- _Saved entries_
──────
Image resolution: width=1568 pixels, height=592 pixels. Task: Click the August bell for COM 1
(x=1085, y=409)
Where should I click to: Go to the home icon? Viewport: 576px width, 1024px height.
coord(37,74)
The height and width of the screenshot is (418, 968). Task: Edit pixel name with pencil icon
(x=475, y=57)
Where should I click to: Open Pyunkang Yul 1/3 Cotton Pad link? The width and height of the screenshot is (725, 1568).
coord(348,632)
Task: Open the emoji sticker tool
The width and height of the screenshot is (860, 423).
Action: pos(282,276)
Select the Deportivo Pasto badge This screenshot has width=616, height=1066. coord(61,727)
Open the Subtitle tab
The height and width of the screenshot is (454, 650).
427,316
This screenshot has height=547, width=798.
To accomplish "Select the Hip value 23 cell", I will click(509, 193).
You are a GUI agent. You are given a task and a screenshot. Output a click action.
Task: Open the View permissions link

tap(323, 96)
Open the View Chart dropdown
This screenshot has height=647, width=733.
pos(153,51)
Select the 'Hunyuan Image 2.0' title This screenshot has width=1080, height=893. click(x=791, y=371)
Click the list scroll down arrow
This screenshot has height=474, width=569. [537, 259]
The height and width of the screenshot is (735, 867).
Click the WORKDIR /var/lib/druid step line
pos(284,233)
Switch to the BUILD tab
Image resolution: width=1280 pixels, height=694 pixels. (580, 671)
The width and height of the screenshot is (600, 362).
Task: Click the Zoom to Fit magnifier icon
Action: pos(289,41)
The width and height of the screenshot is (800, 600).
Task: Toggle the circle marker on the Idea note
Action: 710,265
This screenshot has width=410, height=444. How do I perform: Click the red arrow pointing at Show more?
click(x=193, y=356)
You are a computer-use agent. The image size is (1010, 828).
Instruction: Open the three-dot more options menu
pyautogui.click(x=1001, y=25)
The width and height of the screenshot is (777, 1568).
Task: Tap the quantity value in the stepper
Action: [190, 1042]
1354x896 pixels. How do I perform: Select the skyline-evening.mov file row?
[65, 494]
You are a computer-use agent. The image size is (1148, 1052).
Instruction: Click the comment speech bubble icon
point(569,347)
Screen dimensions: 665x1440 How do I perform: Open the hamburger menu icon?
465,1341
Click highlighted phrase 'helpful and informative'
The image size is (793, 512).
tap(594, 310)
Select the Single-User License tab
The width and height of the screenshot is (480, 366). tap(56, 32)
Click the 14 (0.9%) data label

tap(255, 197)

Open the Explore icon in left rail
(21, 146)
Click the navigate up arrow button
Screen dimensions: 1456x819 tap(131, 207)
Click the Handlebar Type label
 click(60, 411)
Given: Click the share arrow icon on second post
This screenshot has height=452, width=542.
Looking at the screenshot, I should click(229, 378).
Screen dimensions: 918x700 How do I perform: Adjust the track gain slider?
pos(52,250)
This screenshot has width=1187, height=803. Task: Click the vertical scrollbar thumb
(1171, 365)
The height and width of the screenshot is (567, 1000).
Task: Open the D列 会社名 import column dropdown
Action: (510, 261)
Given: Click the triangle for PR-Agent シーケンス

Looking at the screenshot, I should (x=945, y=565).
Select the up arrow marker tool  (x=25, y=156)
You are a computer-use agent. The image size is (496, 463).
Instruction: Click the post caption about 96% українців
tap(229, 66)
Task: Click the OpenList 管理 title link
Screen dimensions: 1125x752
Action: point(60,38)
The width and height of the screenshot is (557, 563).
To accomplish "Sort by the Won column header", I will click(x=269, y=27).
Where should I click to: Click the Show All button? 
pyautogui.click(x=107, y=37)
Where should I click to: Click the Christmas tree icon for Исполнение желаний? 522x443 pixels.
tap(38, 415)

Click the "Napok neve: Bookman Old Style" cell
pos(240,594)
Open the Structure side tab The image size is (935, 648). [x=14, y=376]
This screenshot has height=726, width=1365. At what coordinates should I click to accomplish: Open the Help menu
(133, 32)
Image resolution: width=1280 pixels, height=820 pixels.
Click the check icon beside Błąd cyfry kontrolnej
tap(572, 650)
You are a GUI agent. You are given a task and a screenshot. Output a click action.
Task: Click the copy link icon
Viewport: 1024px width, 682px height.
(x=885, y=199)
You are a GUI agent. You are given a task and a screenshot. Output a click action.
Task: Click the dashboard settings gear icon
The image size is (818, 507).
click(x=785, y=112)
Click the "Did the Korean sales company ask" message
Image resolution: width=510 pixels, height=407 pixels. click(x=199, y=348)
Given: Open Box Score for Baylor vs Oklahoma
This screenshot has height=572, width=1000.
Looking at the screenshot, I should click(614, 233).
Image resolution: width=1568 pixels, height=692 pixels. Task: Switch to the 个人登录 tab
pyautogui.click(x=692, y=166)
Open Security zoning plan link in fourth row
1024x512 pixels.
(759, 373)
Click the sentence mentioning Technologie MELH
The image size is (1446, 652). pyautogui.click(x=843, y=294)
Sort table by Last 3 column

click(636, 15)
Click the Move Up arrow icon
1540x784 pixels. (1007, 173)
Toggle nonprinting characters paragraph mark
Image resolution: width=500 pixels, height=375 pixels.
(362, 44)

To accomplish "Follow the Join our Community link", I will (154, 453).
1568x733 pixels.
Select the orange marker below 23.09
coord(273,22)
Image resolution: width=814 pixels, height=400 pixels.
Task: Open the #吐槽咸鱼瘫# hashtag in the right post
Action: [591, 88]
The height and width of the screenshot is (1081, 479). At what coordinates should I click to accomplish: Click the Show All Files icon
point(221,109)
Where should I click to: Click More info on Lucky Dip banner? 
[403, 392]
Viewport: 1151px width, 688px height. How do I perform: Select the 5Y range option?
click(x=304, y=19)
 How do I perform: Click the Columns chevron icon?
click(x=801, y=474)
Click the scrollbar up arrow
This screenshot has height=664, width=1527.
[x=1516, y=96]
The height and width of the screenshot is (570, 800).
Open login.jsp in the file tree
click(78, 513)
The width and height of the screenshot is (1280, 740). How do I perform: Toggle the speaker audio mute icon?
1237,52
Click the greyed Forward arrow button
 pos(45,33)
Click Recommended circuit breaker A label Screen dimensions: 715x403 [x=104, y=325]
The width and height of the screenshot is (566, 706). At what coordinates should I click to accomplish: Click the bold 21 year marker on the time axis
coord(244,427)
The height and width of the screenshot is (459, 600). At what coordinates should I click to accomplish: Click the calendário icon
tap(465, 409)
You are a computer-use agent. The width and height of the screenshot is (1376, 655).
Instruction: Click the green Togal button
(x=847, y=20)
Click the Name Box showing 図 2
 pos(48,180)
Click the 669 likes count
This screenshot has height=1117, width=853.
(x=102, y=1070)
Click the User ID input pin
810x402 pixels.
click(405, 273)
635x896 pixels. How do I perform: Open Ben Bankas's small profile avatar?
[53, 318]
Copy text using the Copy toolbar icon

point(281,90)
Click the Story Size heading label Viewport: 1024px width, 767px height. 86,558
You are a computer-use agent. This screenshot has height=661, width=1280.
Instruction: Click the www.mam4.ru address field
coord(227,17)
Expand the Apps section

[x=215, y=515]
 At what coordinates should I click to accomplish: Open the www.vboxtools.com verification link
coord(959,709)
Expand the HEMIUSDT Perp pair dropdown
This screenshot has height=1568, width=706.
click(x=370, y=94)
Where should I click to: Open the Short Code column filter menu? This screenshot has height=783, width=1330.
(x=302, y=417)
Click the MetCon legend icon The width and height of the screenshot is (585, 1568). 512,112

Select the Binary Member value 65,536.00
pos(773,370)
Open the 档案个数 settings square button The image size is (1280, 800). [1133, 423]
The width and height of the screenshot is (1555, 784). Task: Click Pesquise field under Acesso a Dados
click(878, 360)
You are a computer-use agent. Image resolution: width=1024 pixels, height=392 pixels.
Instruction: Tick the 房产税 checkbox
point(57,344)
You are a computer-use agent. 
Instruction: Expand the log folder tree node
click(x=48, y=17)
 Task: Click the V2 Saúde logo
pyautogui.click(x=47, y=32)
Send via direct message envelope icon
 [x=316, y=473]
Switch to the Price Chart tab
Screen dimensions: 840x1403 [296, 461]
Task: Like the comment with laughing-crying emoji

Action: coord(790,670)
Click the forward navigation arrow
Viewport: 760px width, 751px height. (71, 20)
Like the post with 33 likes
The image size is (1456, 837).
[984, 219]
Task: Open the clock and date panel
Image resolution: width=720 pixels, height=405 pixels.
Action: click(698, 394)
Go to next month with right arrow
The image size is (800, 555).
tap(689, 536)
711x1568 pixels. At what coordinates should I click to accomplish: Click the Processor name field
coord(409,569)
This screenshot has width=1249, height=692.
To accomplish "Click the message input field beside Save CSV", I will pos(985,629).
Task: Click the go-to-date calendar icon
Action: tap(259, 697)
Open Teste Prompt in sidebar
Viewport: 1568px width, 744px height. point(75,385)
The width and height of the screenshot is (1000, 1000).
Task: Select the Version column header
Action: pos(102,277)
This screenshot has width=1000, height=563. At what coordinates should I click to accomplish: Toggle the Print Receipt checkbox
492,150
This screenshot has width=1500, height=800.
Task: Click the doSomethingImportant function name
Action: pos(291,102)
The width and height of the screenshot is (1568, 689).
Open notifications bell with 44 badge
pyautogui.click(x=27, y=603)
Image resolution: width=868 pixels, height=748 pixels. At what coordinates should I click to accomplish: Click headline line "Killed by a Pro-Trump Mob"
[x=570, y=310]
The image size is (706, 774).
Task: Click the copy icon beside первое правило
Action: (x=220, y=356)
──────
From the records above, reproduce exactly the lines from the one with "The width and height of the screenshot is (557, 563)." to the one with "Given: Open Box Score for Baylor vs Oklahoma", both included, and no others.

The width and height of the screenshot is (557, 563).
To accomplish "Sort by the Won column header", I will click(x=269, y=27).
Where should I click to: Click the Show All button? 
pyautogui.click(x=107, y=37)
Where should I click to: Click the Christmas tree icon for Исполнение желаний? 522x443 pixels.
tap(38, 415)

Click the "Napok neve: Bookman Old Style" cell
pos(240,594)
Open the Structure side tab The image size is (935, 648). [x=14, y=376]
This screenshot has height=726, width=1365. At what coordinates should I click to accomplish: Open the Help menu
(133, 32)
Image resolution: width=1280 pixels, height=820 pixels.
Click the check icon beside Błąd cyfry kontrolnej
tap(572, 650)
You are a GUI agent. You are given a task and a screenshot. Output a click action.
Task: Click the copy link icon
Viewport: 1024px width, 682px height.
(x=885, y=199)
You are a GUI agent. You are given a task and a screenshot. Output a click action.
Task: Click the dashboard settings gear icon
The image size is (818, 507).
click(x=785, y=112)
Click the "Did the Korean sales company ask" message
Image resolution: width=510 pixels, height=407 pixels. click(x=199, y=348)
Given: Open Box Score for Baylor vs Oklahoma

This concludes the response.